Spiritual childhood overcomes youthful rebellion
Abiding in the Trinity is to share in the life of God who is love
Readings for Trinity Sunday, May 30, 2021
Deuteronomy 4.32-34, 39-40 | Psalm 33 | Romans 8.14-17 | Matthew 28.16-20
The way I saw it, I was raised in a society and Church that wanted me to be a slave. That is a typical adolescent’s point of view. You’re growing to maturity, and the world seems as though it is a system of barriers geared to prevent you from exercising the freedom of an adult.
But it was more than that. The Church in which I was raised was a clerical, hierarchical one. The high school I attended was massive; I felt like a number, a kid whose efforts to assert my autonomy were systematically stifled. The work world looked no better. I feared that my future would be one like the proverbial hamster running endlessly on a wheel, going nowhere, achieving nothing.
The biblical image in this Sunday’s Second Reading from the Letter to the Romans that we are children of God didn’t help. I wanted an end to childhood, to always being subjected to someone else’s purposes and expectations.
The only reasonable response to such a repressive order was to rebel against it.
Now, I plumb the image of spiritual childhood more deeply. To be a child of God is not to be God’s fearful slave but to become an heir to the divine in Christ. As heirs, we have dignity and responsibility.
The quest for autonomy turns out to be a false path. By taking it, we become little gods, idols of our own making. Pretending that I am God is to live a lie. It is a lie that, rather than empowering oneself, leads to dissolution, the crumbling of the idol and all its works. Without reliance on divine providence, entropy takes over.
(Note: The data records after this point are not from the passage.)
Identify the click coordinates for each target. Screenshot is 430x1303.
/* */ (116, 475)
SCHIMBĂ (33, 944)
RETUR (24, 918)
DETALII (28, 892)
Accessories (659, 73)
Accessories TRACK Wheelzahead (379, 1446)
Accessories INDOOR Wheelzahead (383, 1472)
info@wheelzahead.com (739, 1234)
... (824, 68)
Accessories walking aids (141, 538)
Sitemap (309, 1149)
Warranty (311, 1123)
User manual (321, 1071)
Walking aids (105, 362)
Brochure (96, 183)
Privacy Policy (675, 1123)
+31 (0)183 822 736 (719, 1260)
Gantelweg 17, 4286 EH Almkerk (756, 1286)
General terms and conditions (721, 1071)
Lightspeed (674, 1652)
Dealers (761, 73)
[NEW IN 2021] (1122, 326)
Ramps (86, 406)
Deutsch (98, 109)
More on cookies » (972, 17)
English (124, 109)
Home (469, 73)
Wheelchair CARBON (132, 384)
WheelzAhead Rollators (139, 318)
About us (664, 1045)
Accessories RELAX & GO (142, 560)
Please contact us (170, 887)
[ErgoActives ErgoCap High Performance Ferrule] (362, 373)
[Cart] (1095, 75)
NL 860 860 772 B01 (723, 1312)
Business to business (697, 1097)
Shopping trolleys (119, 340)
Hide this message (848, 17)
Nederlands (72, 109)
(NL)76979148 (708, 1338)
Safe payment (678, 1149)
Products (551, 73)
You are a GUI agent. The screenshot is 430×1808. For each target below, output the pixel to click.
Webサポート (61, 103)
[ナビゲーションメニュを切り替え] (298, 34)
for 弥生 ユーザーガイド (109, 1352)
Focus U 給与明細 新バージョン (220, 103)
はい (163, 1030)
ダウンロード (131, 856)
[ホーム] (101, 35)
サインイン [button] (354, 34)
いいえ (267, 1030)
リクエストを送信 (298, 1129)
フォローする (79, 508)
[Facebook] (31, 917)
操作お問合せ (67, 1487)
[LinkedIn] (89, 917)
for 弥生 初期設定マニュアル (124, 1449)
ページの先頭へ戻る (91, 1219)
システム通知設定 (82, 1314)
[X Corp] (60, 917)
Entropy is the lack of power and the gradual decline into disorder.
Entropy is overcome by a reliance, not just on a higher power, but on the ultimate power. That power is the God who is love.
Jesus in Matthew’s Gospel describes God as Father, Son and Holy Spirit. This God cannot be three gods who are all omnipotent. Three omnipotent gods would be total chaos with each of the three in an infinite competition with the other two for dominance.
Instead, the three persons must be completely one, an unimaginable mystery which we paper over with the word “Trinity.” The First Letter of John explains this mystery with the simple words, “God is love” (4.16). More than the love of desire or friendship, God’s love is purely self-giving, self-emptying. Each divine person gives so totally of itself that nothing would remain if not for the love the other two persons give to it.
John goes on to say, “Those who abide in love abide in God, and God abides in them.” God chooses to let God’s love overflow the divine unity to create a cosmos permeated with love. To abide in God’s love is to defy the law of entropy. It is to be a new creation, always growing and re-creating. Self-giving love is expansive. It puts an end to chaos and disorder.
The lonely freedom of autonomy is a death spiral. The alternative is not slavery but giving of oneself so that others may live more fully. Death has no dominion in such a cosmos. Entropy gains a foothold only because we turn our backs on others and on the opportunity to be united with God.
Trinity is the ultimate revelation of divine goodness. In the eternal Trinity, slavery is abolished. The hamster is liberated from its wheel, and fulfillment is always available if we but abide in God’s love.